The path of the company's founder, Hammed Afenifere, allowed him to see this discrepancy directly. He spent his early career days watching payment flows through a bureau-de-change role, followed by community-driven investment activity among Africans living abroad, and the combination of the two roles gave him direct insight into how global money movement can be correlated to global migration.
This is what he's seeking to address with Oneremit. The structure he's been building aims to give African SMEs access to partners in Canada, the U.S., and Europe while grounding operations in regions like Nigeria and Ghana, where many businesses already use (or would benefit from) a cross-border commerce platform.
How Oneremit Works
Oneremit's system covers a range of outbound needs, from supplier payments to tuition transfers, across corridors that legacy institutions often deprioritise.
When a business initiates a transfer, Oneremit receives the local currency, converts it within its regulated framework, and routes it through its partners in Canada or the United States before delivering it to the receiver's account. The process removes the need for users to source foreign currency themselves or navigate informal markets, replacing those steps with a single streamlined flow. Payments that once required days of coordination and multiple intermediaries now move through a unified channel that can complete the entire cycle in minutes.
Afenifere and his team worked heavily to make sure Oneremit remained compliant, both in its internal operations and in how they could educate the businesses the platform would help. With licences and registrations across Canada and the United States, the platform works to make sure African businesses using the platform can learn how to meet specific Western expectations on the quality and accuracy of digital transaction records and histories, as well as structured internal documentation.
By pairing regulatory clarity with cultural familiarity, this model would essentially reduce friction for partners abroad while helping local businesses present themselves in ways global institutions recognise.
Markers For Early Growth
Since receiving its Canadian MSB licence in August 2024 and beginning full operations nearly half a year later, Oneremit reports it has moved more than $50 million in transactions across its active corridors. The company's early months showed consistent month-on-month growth as demand for faster, compliant cross-border settlement became evident among African businesses.
Oneremit now serves more than 800 users and roughly 50 business clients, with volumes often moving through stablecoin rails (digital assets that attach their value to traditional currencies) to make sure each transaction is done quickly, even when conventional channels are slow. This framework has helped the company support sectors ranging from travel to import-export without relying on volatile or informal pathways.
Despite its ongoing growth, Afenifere points out one of the strongest product-market fits has appeared in rural and underbanked regions, places with notoriously limited access to banks and foreign-currency services.
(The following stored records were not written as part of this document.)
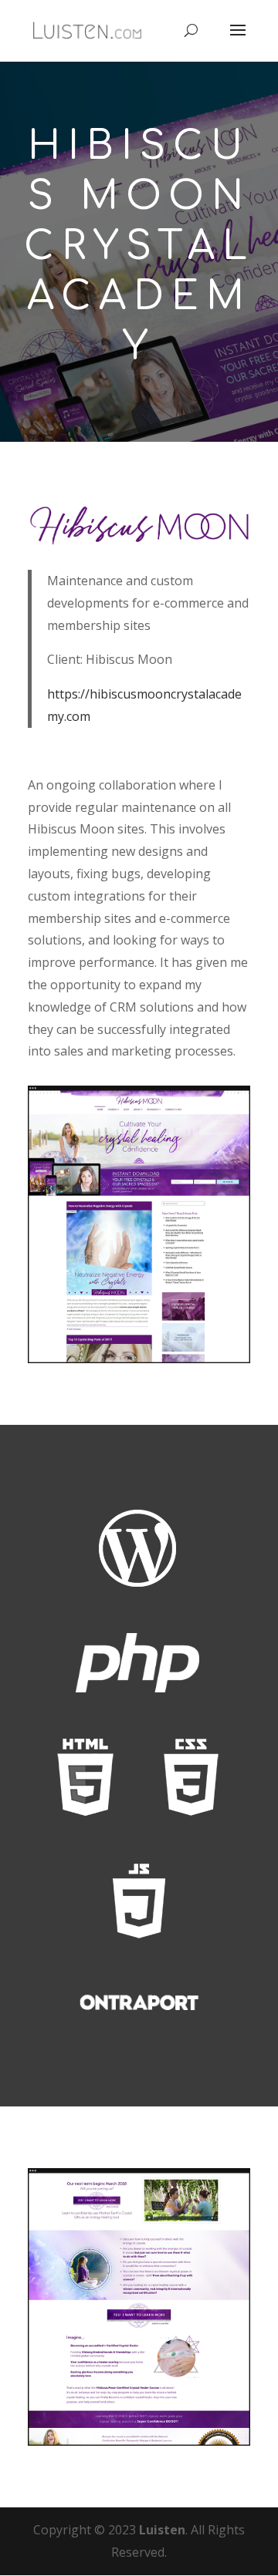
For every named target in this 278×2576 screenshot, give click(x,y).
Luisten (162, 2529)
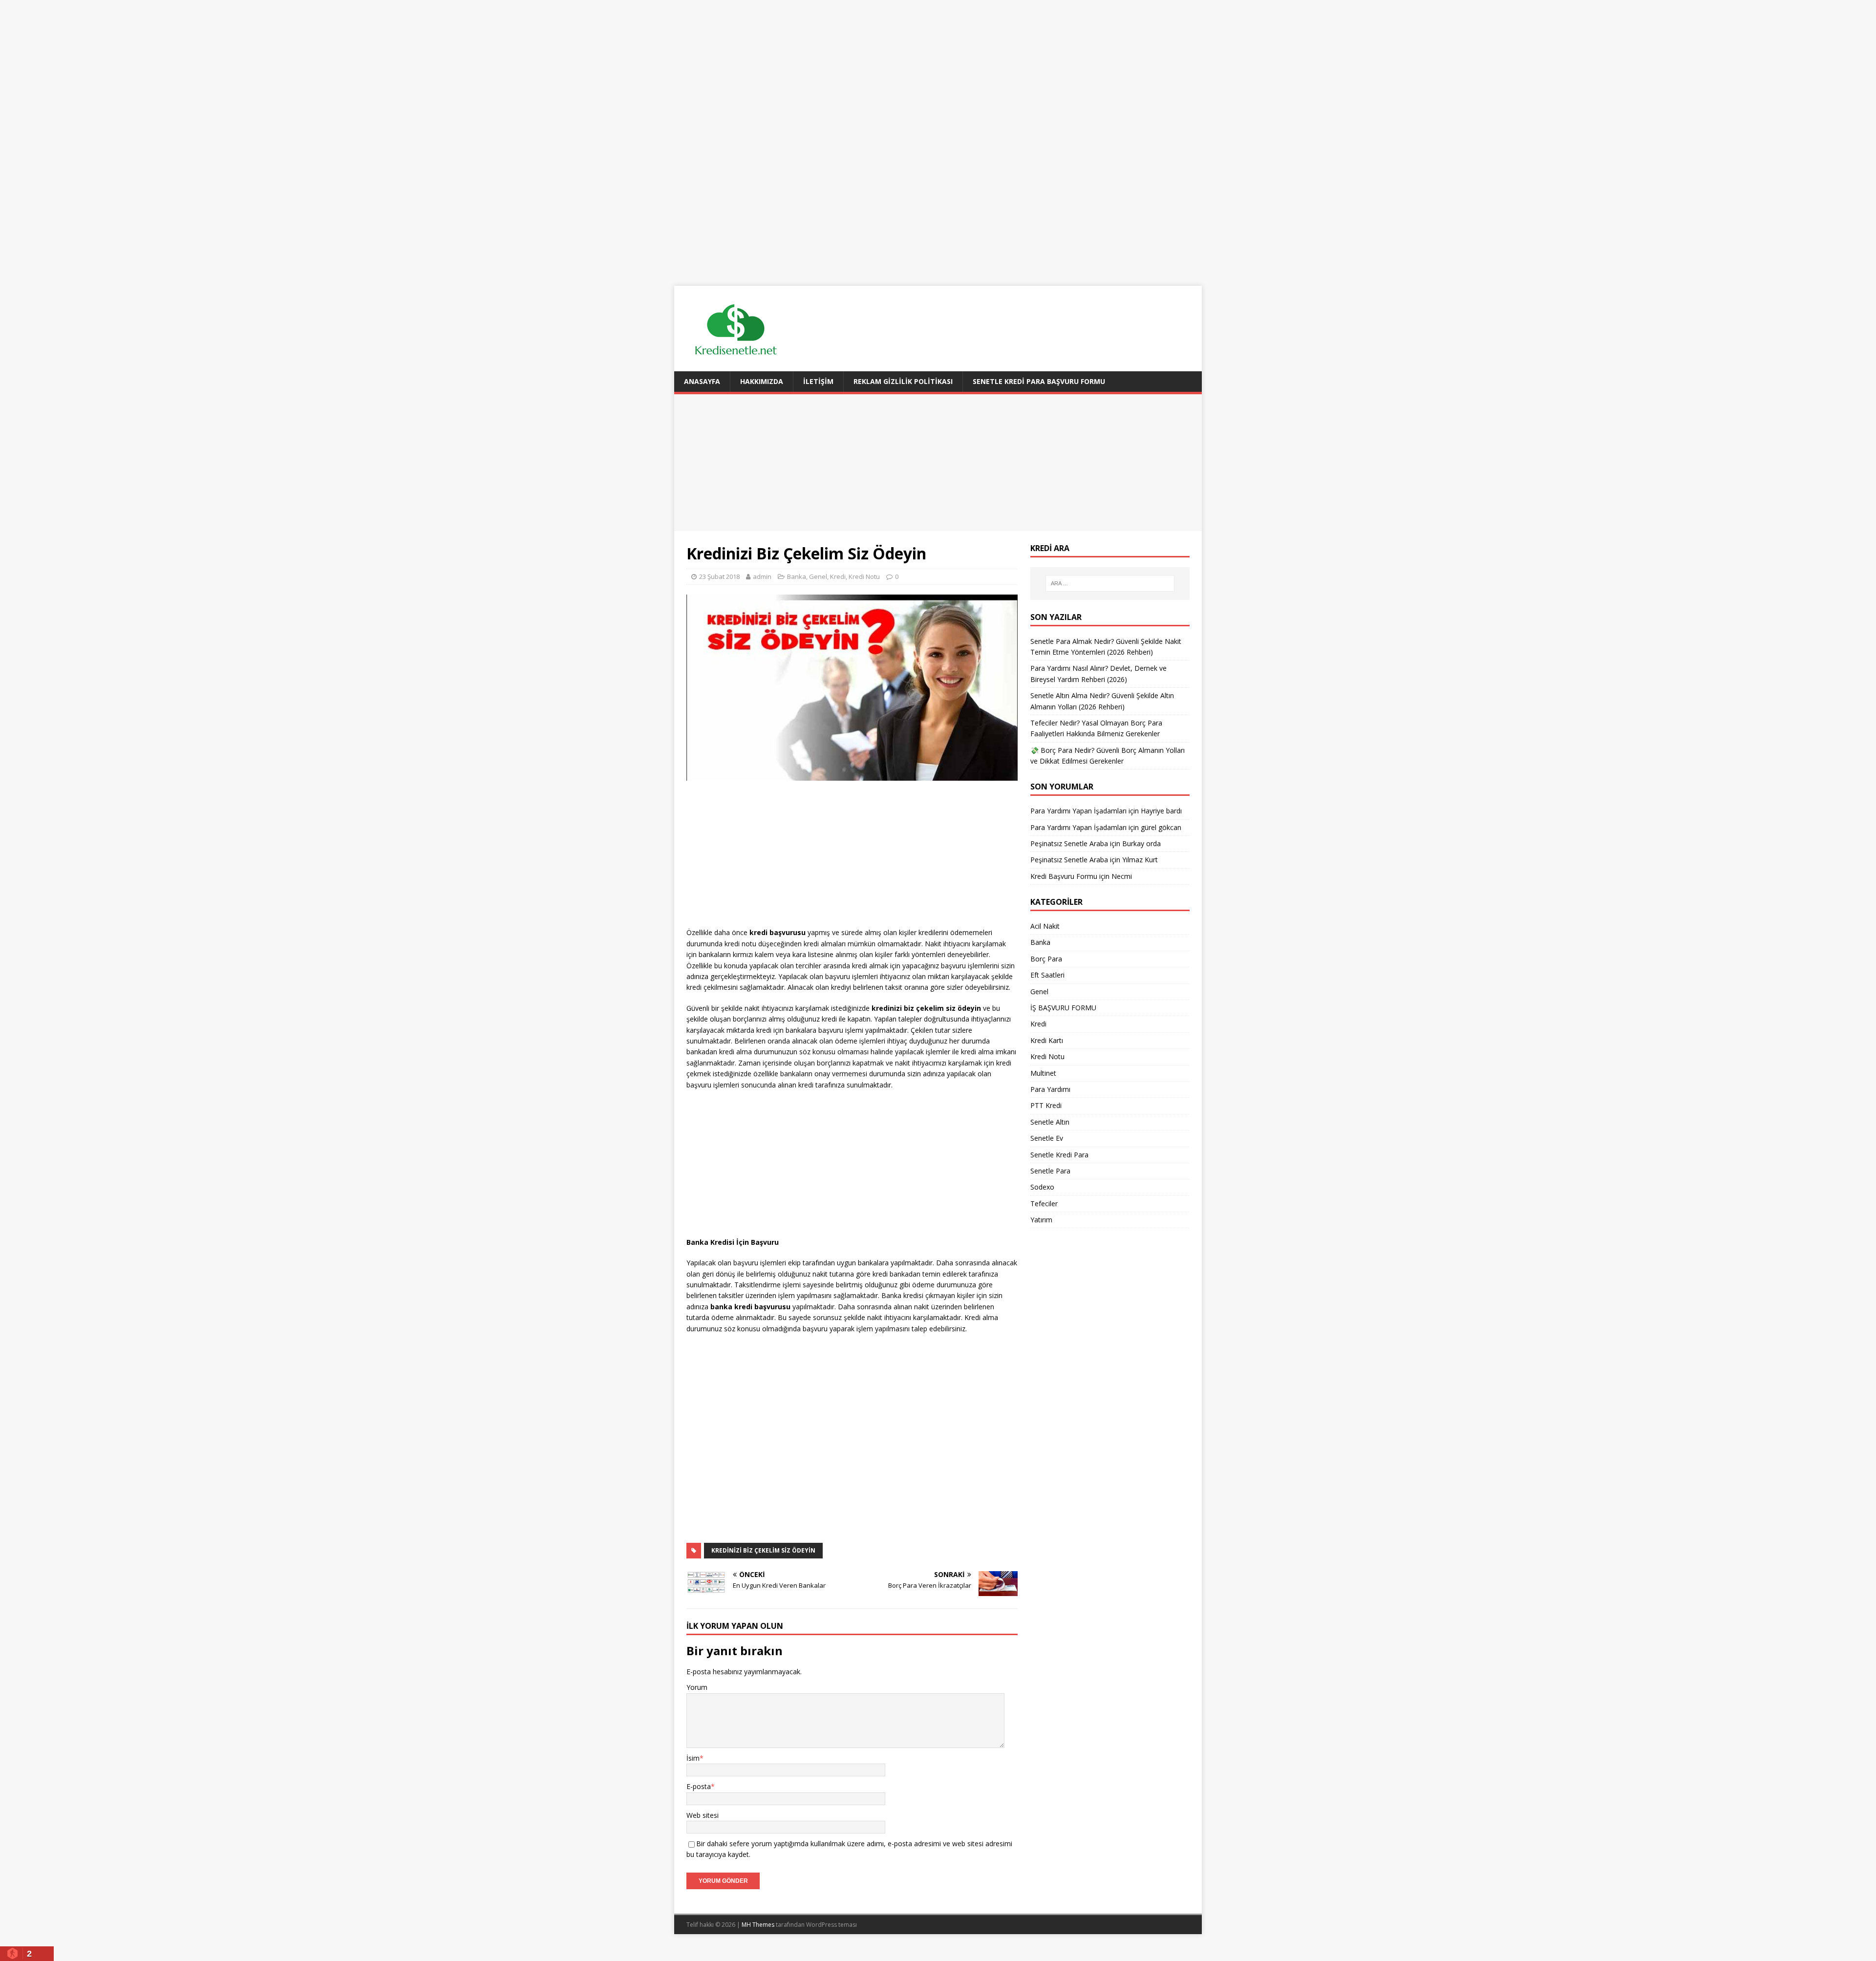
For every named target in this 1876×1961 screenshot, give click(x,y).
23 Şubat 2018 (719, 576)
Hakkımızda (761, 381)
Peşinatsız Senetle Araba (1069, 843)
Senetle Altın (1049, 1122)
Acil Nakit (1045, 926)
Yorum (696, 1687)
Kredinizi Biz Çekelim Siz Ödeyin (763, 1550)
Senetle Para (1050, 1170)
In these areas, users that previously had to deal with lengthy travel times for a transaction to be processed or multiple conversion steps can use Oneremit's system to get the predictability needed for everyday commercial activity.
Redefining Global African Commerce
Oneremit is preparing its next phase of expansion by developing multi-currency wallets supported by stablecoin infrastructure, expected to roll out in 2026. Users could use these wallets to hold and move foreign currencies such as USD, CAD, and EUR without moving them through traditional banks.
With this system, a business paying a supplier in Canada could exchange naira directly into Canadian dollars rather than passing through several intermediary currencies. The company would manage the complexity of routing and liquidity in the background, while the user sees only a straightforward conversion path. This, in turn, would simplify cross-border participation for smaller businesses and would fit a broader movement across emerging markets where stablecoins are becoming an accessible method for global financial inclusion.
Taken together, Hammed Afenifere's efforts point to a future in which African businesses can quickly and easily join and participate in global trade without facing the typical challenges in infrastructure and speed that, to this day, plague the sector. As the continent's commercial networks continue integrating with international markets, Oneremit stands positioned to help guide that transition.